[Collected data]
○ ○ ○ ○

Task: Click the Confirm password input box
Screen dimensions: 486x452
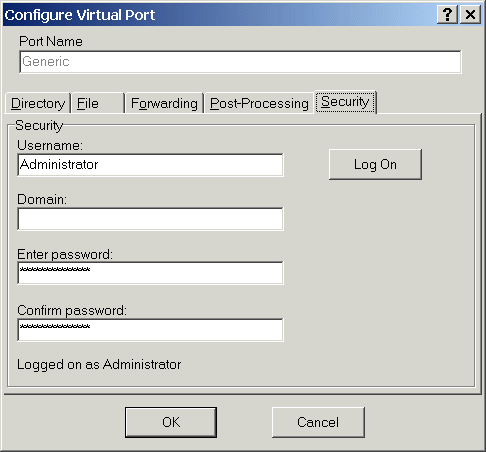Action: (150, 330)
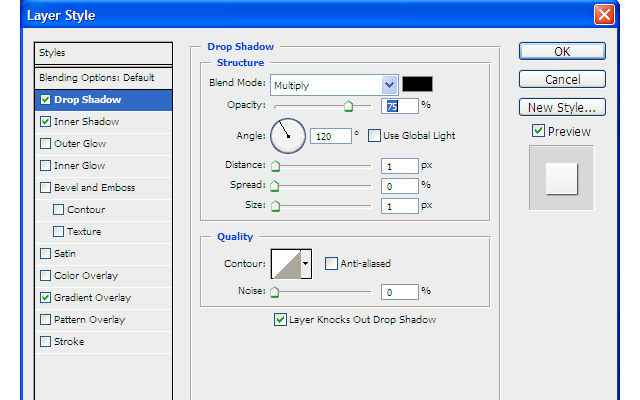Click the black shadow color swatch
This screenshot has height=400, width=640.
click(417, 84)
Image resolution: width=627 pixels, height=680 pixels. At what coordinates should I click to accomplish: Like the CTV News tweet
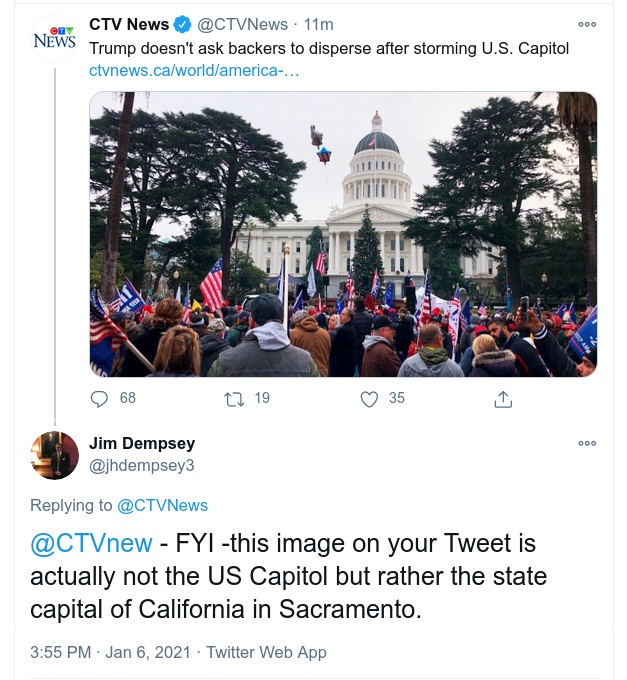(x=369, y=398)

○ ○ ○ ○

### Try it:
For this exercise, transcribe the data above line by line, exactly, with pictures omitted.

### Expected answer:
Task: Click the Confirm password input box
Screen dimensions: 486x452
Action: (150, 330)
Click the black shadow color swatch
This screenshot has height=400, width=640.
click(417, 84)
Image resolution: width=627 pixels, height=680 pixels. At what coordinates should I click to accomplish: Like the CTV News tweet
(x=369, y=398)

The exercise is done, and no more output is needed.